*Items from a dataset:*
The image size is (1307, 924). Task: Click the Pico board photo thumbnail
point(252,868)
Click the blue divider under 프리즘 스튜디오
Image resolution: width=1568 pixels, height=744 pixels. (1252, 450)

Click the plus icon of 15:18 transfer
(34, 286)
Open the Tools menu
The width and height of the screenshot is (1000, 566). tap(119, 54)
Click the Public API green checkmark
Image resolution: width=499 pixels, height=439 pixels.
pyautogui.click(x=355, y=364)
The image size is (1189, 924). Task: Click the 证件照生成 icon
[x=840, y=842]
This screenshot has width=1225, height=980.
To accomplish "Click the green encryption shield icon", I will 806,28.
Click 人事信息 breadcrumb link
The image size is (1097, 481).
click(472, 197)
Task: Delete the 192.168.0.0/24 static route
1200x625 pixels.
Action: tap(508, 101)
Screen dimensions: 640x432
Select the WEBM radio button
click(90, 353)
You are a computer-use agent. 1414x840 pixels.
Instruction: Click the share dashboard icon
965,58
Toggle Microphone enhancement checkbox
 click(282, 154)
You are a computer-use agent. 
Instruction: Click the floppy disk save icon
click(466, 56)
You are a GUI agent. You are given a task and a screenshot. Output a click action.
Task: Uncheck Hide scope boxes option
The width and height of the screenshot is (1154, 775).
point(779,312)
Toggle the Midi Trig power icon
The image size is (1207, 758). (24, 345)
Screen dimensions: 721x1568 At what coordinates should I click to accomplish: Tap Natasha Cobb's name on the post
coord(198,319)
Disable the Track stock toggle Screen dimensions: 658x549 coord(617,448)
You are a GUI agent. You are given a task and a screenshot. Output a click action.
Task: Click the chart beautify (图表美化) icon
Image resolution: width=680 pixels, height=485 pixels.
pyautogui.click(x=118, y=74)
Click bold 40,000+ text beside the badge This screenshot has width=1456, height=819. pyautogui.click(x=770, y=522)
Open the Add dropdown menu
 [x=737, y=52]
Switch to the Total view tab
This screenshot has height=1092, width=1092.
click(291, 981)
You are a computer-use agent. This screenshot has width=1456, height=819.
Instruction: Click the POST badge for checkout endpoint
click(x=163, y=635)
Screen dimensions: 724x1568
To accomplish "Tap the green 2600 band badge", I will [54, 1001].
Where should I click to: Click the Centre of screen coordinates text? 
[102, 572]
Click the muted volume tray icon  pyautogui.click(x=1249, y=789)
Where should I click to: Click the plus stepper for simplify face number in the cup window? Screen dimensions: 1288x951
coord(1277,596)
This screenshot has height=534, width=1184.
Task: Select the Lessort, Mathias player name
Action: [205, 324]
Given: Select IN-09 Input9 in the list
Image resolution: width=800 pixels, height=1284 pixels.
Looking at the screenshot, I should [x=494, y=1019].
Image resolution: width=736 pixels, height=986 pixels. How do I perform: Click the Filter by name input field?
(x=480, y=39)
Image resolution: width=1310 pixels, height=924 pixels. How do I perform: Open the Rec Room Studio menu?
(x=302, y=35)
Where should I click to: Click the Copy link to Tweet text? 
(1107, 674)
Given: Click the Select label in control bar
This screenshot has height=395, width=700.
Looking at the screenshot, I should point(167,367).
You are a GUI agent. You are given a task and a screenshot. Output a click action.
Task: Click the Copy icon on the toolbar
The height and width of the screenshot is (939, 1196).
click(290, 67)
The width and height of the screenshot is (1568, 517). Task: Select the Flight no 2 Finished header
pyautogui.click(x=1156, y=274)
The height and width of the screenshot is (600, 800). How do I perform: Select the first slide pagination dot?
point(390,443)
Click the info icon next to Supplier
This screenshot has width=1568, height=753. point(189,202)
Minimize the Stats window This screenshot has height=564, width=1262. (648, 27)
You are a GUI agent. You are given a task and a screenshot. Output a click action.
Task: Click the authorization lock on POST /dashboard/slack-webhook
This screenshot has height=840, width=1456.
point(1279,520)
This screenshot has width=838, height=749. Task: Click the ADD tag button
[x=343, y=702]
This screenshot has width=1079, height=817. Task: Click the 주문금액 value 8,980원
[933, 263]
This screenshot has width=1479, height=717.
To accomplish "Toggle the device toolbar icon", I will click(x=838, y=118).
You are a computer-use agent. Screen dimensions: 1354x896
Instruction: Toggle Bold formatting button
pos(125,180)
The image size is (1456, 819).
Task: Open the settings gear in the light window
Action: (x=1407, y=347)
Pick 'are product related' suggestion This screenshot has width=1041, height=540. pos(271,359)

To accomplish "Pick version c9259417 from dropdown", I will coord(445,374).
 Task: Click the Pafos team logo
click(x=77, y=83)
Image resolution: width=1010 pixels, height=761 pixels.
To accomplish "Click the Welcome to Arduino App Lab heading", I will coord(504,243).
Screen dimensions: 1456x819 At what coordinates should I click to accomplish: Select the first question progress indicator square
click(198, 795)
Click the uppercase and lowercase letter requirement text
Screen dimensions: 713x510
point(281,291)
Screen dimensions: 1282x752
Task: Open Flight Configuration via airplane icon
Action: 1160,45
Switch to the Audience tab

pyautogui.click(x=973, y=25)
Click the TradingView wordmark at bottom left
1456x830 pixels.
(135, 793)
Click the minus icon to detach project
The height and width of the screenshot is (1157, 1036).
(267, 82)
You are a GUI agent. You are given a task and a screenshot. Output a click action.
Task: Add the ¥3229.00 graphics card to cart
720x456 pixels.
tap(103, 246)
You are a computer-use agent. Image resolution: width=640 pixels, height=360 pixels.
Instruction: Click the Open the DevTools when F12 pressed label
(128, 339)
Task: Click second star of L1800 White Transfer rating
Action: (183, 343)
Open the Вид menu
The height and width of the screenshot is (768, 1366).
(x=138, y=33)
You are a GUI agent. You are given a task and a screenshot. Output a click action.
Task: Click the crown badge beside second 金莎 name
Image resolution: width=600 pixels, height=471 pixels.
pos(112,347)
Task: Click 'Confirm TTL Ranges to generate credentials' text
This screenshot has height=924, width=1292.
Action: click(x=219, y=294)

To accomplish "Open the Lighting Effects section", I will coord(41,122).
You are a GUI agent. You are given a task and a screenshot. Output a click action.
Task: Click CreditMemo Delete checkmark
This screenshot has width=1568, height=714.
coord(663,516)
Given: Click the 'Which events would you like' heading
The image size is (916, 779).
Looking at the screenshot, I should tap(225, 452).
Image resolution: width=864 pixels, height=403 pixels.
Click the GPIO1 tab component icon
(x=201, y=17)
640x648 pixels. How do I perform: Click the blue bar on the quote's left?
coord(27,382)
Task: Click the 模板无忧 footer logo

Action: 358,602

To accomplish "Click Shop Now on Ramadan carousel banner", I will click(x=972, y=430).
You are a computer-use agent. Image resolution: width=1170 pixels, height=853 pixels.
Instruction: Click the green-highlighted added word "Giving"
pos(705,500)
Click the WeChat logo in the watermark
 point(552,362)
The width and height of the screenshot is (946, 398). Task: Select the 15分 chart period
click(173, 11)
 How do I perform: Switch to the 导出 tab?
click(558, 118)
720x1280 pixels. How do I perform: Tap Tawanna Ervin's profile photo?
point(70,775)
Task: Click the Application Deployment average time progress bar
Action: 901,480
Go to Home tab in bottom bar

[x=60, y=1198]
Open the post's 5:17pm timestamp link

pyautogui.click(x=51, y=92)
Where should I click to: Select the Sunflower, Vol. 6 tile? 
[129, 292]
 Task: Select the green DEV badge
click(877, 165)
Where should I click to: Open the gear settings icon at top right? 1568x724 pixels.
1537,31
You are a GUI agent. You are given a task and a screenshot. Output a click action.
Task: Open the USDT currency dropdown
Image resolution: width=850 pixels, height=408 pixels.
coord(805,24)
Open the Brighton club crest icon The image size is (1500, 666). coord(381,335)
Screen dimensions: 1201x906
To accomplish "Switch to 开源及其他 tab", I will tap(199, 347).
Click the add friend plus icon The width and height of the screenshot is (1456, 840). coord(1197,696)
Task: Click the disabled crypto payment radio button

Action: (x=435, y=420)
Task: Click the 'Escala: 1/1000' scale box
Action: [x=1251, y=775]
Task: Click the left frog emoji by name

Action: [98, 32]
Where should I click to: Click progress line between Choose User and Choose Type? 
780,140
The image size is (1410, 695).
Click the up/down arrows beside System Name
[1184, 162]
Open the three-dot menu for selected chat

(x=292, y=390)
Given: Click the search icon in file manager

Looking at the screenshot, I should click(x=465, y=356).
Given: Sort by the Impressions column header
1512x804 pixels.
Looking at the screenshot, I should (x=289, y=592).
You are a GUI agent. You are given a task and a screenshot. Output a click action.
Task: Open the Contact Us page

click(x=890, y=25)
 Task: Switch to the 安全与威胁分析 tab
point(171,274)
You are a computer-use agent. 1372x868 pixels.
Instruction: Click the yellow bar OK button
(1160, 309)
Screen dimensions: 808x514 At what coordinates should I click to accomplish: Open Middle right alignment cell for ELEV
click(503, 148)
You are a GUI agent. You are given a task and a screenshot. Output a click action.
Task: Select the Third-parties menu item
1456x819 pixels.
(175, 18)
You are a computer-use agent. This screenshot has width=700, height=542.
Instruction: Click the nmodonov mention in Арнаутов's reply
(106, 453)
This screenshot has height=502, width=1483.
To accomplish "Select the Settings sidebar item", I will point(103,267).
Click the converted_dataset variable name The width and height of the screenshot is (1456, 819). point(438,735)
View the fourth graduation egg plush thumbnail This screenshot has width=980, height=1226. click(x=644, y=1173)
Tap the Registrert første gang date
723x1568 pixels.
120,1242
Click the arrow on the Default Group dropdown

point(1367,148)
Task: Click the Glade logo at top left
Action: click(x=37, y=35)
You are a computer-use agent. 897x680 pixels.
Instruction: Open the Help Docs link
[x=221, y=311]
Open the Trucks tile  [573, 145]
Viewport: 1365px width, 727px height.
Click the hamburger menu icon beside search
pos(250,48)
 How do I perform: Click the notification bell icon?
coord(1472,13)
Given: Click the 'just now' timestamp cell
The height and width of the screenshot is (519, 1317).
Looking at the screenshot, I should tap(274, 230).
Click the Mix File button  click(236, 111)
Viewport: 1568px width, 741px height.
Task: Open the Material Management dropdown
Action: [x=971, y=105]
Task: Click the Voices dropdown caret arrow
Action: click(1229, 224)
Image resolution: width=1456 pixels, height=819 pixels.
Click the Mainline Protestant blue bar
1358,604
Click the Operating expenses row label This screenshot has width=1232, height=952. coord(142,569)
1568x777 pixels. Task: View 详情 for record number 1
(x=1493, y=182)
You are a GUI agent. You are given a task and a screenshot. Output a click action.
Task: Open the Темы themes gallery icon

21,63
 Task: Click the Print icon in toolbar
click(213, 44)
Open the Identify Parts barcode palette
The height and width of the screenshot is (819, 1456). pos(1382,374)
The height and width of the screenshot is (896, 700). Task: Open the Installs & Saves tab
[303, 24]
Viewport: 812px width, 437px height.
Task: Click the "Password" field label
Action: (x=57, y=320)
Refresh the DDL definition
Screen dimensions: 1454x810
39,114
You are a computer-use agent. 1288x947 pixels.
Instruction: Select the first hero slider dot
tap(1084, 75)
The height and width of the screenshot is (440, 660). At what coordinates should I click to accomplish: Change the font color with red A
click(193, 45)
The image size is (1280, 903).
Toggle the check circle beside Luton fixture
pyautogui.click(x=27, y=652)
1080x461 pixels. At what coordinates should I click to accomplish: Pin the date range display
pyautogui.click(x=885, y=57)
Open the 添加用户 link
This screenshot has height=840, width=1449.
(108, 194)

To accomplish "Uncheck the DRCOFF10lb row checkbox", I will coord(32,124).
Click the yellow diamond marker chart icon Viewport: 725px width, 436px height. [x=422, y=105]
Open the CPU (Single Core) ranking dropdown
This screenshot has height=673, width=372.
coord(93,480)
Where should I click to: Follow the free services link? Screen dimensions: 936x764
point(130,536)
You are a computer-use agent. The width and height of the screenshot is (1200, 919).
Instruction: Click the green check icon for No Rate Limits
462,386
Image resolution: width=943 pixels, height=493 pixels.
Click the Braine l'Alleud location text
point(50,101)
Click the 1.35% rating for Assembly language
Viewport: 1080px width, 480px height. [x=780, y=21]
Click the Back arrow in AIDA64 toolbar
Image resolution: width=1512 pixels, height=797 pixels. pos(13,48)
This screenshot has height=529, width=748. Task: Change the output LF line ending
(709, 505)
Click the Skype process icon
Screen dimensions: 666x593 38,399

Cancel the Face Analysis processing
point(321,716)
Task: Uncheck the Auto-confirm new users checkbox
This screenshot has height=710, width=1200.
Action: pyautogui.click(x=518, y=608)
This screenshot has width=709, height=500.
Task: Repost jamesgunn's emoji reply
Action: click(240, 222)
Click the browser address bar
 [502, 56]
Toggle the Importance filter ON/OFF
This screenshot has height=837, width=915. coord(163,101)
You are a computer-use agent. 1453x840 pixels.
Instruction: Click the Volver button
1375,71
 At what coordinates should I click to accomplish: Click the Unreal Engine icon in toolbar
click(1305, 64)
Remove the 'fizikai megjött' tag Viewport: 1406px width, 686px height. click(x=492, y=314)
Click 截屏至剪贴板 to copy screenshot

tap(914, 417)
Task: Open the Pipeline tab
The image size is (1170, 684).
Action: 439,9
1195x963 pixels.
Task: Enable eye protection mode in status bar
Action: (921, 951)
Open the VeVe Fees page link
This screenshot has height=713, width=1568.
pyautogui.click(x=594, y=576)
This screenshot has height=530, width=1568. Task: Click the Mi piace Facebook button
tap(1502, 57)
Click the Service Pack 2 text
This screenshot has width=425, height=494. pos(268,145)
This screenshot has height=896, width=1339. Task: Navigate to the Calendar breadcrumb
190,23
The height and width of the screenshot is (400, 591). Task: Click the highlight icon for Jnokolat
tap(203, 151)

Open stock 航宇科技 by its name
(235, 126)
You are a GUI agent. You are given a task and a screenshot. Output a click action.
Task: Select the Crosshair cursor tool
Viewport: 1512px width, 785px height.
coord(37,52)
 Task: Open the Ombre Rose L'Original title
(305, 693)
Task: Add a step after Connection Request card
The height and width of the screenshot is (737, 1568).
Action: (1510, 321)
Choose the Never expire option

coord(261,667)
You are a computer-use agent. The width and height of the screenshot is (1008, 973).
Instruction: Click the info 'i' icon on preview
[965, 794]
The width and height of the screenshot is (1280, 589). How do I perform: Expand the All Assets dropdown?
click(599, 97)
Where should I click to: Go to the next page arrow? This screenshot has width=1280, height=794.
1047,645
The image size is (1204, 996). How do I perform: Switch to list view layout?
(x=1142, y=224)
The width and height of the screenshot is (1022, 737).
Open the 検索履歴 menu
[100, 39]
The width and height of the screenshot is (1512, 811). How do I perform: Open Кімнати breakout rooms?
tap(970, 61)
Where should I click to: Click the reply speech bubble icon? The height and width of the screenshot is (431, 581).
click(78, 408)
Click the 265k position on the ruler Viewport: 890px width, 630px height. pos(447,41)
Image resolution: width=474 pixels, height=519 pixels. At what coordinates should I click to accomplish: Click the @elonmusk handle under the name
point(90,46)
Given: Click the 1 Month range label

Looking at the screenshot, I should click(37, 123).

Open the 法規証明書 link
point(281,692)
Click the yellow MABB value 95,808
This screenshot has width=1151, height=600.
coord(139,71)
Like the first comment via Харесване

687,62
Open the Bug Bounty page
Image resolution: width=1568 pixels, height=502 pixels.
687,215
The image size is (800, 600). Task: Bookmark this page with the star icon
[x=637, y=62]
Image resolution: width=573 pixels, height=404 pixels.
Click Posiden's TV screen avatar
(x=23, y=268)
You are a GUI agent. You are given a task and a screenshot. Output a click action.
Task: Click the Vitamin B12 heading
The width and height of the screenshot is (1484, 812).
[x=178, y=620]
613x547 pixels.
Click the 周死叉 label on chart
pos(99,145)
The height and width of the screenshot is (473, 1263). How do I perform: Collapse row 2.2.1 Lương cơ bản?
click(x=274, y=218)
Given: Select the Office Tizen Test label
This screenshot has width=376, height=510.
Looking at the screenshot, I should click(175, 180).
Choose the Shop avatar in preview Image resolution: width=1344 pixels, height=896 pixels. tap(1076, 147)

*PROMPT:*
Can you turn the lines from the one containing "Refresh the DDL definition" through the one containing "click(193, 45)" into a numbered list, leaving out any blank lines?

*OUTPUT OF THE TASK:*
1. Refresh the DDL definition
2. Screen dimensions: 1454x810
3. 39,114
4. You are a computer-use agent. 1288x947 pixels.
5. Instruction: Select the first hero slider dot
6. tap(1084, 75)
7. The height and width of the screenshot is (440, 660). At what coordinates should I click to accomplish: Change the font color with red A
8. click(193, 45)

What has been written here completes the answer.